There was also FlashDevelop and later HaxeDevelop as IDEs (.NET based) that integrated the corresponding tooling. Both seem currently unmaintained. If you are on windows you might still be able to run the old builds. Otherwise for non flash based projects the vscode haxe extension is quite good, but might need a bit more manual build scripts for the flash stuff compared to prime time of FlashDevelop.

hofrogs•5mo ago
Well I don't exactly want flash as a platform, I just want a similar vector animation experience, raster graphics are not that
nosioptar•5mo ago
I think Synfig might work in that case.
hofrogs•5mo ago
Thanks, I'll check it out. Looking at the website, it looks promising
praptak•5mo ago
Flash is proprietary(#), so nobody bothered.
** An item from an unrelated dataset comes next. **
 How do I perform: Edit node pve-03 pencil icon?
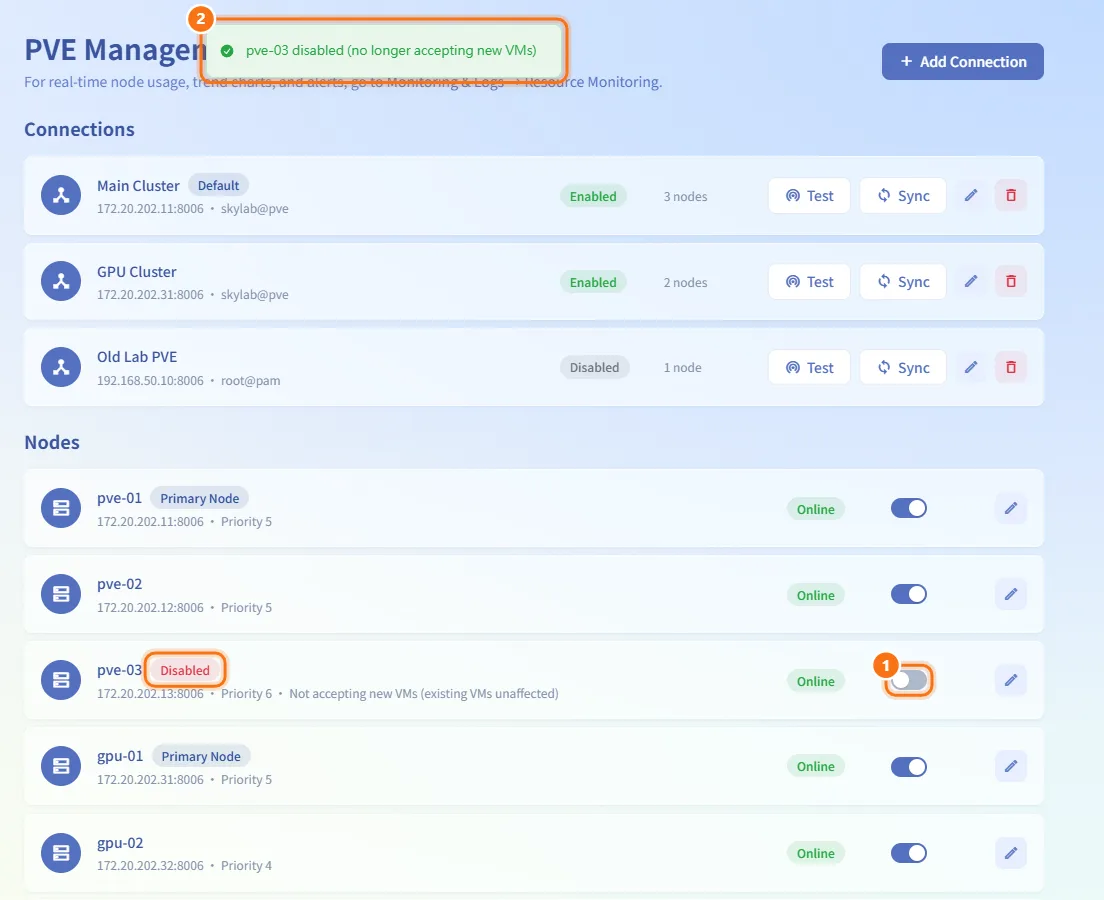[x=1010, y=680]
When I contributed to Ruffle I think buying a second hand Adobe Flash Professional CS 6 was the recommended way. Also some subscriptions that you can buy from Adobe cover producing Flash format.
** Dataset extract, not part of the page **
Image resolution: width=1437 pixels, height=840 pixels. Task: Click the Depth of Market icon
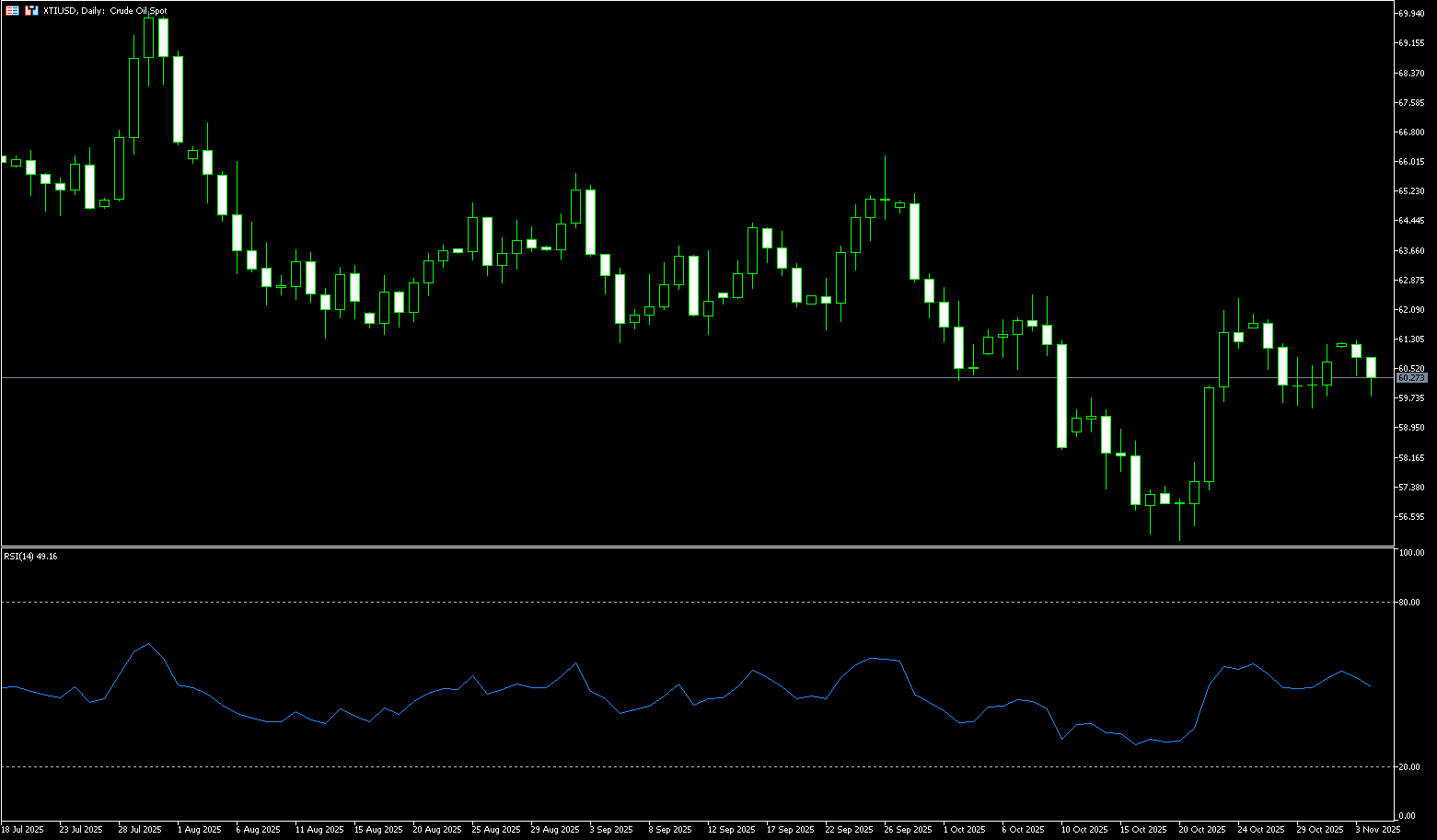click(x=31, y=11)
(#)Some exclusions exist which made Ruffle possible (for example https://github.com/adobe/avmplus is open sourced) but it's not like everything is fully open.

nosioptar•5mo ago
mxlmc in the Apache Flex Compilers will do both. I used it before adobe gave it to apache for flash games/apps. It worked just fine.
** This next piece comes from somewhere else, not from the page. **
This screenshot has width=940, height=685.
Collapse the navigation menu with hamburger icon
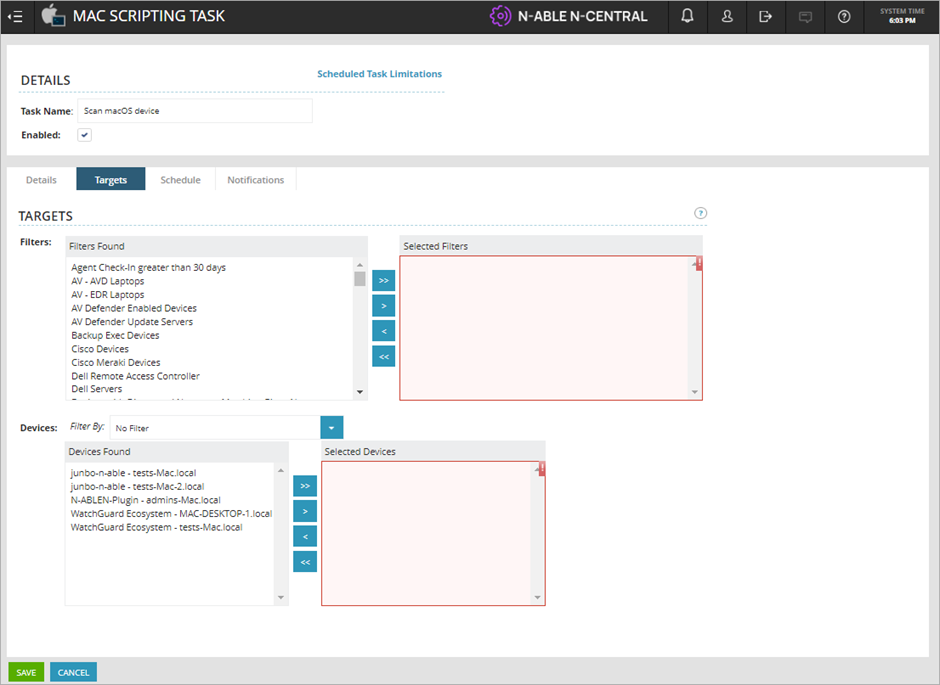16,16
It's also possible to do animations that way, but it'd be better to use something geared toward animation. Tupitube (formerly ktoon) supports swf, I think. But, it looks dead.

https://svn.apache.org/repos/asf/flex/site/branches/flexdoc/...

patates•5mo ago
I remember looking at the source of some fla files and scratching my head trying to understand the actionscript. The cool shit people could do really motivated me to become a programmer. If anyone involved in making this possible is reading this, I love you for your amazing work, thank you!
bradhe•5mo ago
Honestly why hasn't there been a flash-like competitor or alternative that has filled the gap of creatives being able to quickly produce content and distribute it easily on the internet? I think the HTML5 folks envisioned <audio/> and <canvas/> being all you need for interactive stuff, but that hasn't really come to fruition. For animated content, is it perhaps YouTube that took over?
klondike_klive•5mo ago
I think kids just jumped onto Unreal, Unity and Blender instead of bothering with 2d.
user____name•5mo ago
I'm always amused by this question.

There is, it's called Adobe Animate, its what they rebranded Flash as, it's literally the same thing. It exports straight to Canvas and WebGL using the create.js libraries. [0]

Basically the online advertising space had a collective heart attack when Flash was suddenly deprecated because they used Flash for all their banner animations. Adobe tried to replace Flash with Edge [1], which was one of the slowest and buggiest program I ever used. It didn't last long.